Between May 1999 and September 2000, Stanford Research International (SRI), under
DoD contract, looked for squalene in anthrax vaccine. At the limit of detectability
of SRI's test, 140 parts per billion, SRI found no squalene in anthrax vaccine.
The link above provides SRI's findings, as well as FDA's findings.
In September 2000, DoD became aware of FDA test results finding trace amounts of
squalene in three out of three US vaccines tested, including anthrax vaccine. The
level of squalene identified by the FDA test is so minute that it is likely a trace
natural component of bacteria. There are no live bacteria in these vaccines.
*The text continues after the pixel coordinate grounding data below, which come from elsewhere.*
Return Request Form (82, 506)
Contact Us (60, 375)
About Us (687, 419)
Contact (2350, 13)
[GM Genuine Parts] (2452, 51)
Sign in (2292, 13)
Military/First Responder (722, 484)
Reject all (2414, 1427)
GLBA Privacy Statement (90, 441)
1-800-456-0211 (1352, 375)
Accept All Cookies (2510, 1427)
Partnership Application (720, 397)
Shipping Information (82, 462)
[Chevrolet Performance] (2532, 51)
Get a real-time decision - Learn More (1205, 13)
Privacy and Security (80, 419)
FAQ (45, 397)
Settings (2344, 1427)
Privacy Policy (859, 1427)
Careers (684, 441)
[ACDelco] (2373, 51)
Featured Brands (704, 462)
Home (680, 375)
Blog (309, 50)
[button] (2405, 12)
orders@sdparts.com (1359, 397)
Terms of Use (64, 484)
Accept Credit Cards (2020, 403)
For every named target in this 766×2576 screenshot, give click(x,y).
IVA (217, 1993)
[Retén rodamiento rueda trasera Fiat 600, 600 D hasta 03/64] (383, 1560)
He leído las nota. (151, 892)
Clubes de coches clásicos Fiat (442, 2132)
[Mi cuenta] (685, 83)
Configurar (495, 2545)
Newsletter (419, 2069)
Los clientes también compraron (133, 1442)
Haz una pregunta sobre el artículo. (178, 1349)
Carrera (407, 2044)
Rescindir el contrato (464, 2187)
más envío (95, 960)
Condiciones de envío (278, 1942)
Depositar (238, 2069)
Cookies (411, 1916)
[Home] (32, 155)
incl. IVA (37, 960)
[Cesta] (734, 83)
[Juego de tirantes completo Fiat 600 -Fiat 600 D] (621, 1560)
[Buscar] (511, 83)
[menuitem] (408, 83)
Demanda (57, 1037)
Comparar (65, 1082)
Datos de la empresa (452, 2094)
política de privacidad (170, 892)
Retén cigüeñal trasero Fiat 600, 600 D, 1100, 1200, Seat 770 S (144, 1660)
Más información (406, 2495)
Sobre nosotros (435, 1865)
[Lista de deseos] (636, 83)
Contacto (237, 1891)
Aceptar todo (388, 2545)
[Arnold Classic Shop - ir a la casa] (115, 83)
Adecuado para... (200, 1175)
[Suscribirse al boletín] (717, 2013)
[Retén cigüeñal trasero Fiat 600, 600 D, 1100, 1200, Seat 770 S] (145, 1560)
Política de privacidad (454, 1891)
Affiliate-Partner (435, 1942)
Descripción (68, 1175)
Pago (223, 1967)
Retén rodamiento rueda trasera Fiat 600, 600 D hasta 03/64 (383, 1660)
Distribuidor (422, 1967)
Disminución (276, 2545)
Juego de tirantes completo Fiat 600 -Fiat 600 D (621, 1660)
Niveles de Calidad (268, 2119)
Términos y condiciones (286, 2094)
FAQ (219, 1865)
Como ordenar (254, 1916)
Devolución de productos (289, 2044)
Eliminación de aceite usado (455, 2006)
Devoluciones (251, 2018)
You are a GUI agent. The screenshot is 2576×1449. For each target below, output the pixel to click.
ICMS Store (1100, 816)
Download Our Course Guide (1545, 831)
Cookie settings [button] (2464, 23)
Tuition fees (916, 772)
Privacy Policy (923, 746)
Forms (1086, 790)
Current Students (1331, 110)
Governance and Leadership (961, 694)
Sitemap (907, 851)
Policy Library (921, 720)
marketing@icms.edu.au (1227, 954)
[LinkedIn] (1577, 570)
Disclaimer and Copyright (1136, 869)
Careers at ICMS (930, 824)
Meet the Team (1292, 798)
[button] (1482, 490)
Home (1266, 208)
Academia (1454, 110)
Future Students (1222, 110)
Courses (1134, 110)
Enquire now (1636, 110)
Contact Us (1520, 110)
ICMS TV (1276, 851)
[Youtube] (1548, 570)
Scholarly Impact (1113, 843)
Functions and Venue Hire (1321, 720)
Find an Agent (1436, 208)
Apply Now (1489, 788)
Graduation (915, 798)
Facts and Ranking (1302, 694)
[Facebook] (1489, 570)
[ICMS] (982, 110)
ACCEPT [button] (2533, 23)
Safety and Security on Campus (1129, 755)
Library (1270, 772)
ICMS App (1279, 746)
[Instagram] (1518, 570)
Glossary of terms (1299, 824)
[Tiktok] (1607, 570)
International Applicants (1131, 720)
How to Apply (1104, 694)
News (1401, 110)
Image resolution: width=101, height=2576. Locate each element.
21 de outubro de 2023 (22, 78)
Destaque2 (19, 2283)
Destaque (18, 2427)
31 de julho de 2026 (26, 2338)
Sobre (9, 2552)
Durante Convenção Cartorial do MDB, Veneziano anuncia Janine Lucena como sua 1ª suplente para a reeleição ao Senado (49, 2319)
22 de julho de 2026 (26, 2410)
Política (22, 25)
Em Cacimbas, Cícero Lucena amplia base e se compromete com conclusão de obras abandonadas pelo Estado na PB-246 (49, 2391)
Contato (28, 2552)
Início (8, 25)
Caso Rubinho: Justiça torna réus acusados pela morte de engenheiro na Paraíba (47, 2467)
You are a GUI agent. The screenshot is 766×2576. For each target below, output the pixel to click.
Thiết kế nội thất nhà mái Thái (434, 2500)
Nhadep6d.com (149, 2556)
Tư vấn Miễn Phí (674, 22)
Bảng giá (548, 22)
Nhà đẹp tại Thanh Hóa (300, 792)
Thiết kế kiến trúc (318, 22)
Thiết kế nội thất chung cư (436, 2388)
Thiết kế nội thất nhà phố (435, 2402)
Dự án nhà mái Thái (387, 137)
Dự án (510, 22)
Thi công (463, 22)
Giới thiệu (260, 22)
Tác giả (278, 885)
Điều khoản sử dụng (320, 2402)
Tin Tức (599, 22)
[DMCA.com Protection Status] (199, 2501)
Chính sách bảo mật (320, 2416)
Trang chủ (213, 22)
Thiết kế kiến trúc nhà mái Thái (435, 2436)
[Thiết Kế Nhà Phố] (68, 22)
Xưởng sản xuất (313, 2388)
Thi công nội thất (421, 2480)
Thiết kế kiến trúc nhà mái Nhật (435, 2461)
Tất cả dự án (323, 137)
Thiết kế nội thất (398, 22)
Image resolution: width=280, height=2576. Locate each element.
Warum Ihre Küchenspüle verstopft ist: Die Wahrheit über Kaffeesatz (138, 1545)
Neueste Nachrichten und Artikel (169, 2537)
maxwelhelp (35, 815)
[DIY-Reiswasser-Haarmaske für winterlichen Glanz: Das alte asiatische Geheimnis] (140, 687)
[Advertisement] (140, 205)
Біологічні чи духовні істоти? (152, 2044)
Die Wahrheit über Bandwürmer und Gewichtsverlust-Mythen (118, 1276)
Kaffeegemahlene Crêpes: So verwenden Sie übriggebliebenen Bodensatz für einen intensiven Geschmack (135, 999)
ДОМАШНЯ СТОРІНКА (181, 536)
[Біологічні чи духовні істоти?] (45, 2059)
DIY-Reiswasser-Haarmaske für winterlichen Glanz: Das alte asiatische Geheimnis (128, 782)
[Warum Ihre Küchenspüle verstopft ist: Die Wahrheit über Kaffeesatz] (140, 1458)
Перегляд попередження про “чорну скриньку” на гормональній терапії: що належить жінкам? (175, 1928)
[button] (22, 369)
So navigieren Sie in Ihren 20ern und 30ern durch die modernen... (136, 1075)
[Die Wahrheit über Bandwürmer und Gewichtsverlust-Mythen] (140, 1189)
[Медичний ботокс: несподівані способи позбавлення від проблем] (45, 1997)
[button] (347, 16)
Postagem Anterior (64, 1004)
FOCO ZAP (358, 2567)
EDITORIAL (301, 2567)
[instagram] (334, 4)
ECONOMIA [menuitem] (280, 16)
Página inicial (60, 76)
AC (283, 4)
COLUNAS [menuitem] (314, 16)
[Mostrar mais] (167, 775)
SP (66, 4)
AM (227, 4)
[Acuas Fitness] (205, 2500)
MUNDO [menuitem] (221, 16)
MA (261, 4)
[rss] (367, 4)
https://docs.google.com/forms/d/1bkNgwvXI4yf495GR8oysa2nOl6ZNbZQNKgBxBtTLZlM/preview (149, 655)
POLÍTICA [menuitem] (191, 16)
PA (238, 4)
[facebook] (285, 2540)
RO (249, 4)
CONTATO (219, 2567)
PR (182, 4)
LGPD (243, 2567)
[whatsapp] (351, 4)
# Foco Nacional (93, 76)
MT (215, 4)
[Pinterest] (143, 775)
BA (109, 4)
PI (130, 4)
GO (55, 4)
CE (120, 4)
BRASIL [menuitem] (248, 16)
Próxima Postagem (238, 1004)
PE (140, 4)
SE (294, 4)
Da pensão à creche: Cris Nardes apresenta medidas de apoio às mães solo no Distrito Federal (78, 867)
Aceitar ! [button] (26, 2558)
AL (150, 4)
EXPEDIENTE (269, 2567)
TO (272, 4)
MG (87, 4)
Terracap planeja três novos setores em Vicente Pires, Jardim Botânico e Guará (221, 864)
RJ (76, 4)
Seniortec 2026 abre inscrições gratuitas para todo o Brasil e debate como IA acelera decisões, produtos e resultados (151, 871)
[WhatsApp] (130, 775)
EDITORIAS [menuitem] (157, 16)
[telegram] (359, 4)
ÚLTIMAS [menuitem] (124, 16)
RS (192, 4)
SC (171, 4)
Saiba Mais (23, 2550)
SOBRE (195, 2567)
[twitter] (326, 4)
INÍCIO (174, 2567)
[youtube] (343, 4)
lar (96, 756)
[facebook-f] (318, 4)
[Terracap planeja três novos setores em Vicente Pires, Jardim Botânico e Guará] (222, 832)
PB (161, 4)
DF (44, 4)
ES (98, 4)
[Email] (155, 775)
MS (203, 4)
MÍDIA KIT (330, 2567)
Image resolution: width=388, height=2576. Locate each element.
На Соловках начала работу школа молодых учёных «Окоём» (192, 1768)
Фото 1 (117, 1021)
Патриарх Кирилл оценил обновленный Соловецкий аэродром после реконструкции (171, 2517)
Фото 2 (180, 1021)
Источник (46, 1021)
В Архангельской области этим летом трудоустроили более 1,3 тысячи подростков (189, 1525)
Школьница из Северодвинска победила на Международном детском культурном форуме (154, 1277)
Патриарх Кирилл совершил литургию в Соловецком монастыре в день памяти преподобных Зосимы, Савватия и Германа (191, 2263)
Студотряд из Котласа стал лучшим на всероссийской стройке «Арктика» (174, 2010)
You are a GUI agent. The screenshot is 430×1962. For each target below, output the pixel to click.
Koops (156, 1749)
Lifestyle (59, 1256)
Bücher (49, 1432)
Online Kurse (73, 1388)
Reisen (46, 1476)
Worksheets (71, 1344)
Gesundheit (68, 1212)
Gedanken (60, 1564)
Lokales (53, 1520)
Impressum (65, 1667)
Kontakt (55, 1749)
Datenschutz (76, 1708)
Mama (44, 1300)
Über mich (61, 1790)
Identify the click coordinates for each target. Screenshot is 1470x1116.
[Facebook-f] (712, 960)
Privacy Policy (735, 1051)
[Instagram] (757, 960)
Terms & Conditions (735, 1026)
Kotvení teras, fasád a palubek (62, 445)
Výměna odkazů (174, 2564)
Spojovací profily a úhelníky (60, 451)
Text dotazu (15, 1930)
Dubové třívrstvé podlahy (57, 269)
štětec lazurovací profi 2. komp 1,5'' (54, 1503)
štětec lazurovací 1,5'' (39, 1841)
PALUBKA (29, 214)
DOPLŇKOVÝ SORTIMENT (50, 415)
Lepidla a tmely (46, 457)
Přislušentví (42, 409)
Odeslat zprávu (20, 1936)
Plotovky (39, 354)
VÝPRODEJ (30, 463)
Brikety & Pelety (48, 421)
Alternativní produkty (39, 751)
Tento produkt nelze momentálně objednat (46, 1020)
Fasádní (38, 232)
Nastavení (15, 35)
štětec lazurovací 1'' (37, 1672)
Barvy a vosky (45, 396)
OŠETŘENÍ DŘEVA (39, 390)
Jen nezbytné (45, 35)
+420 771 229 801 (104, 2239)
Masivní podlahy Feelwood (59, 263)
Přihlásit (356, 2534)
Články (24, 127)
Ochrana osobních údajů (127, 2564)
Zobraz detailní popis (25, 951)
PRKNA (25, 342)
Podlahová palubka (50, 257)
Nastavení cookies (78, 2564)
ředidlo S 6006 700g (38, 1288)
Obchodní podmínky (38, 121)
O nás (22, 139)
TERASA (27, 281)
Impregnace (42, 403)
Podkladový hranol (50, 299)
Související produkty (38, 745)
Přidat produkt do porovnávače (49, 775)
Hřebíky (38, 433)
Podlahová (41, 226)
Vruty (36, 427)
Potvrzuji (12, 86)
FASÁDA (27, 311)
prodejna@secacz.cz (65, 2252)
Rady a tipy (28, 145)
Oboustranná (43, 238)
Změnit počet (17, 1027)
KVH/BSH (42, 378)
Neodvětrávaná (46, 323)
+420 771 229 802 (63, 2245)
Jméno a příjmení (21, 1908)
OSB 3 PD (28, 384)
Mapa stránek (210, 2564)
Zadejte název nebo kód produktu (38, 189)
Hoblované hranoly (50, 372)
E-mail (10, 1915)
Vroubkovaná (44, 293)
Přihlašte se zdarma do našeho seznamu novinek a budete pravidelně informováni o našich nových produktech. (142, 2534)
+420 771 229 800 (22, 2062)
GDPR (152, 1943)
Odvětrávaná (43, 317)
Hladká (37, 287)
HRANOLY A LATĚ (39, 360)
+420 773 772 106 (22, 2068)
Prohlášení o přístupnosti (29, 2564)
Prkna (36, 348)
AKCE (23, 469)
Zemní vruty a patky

The FDA's test is more sensitive than the SRI test. The FDA test, which was developed
later, can detect as little as 10 parts per billion. The FDA found squalene at 10
to 83 parts per billion in various lots of anthrax vaccine. FDA's findings are provided
at the link above.
The trace level of squalene found by the FDA in anthrax vaccine is less than the
concentration naturally present in human blood (250 parts per billion). So trace
amounts of squalene are unlikely to have any biological effect. In fact, without
squalene in the body to manufacture cholesterol and hormones, we would die. In Congressional
testimony on 3 October 2000, the FDA's Mark Elengold said that the trace quantities
of squalene detected can be considered "both naturally occurring and safe."
DoD asked SRI to improve its test methods to match or exceed that of the FDA. We
will report those results here when available. Our intent is to test all available
lots of anthrax vaccine, using the more sensitive test.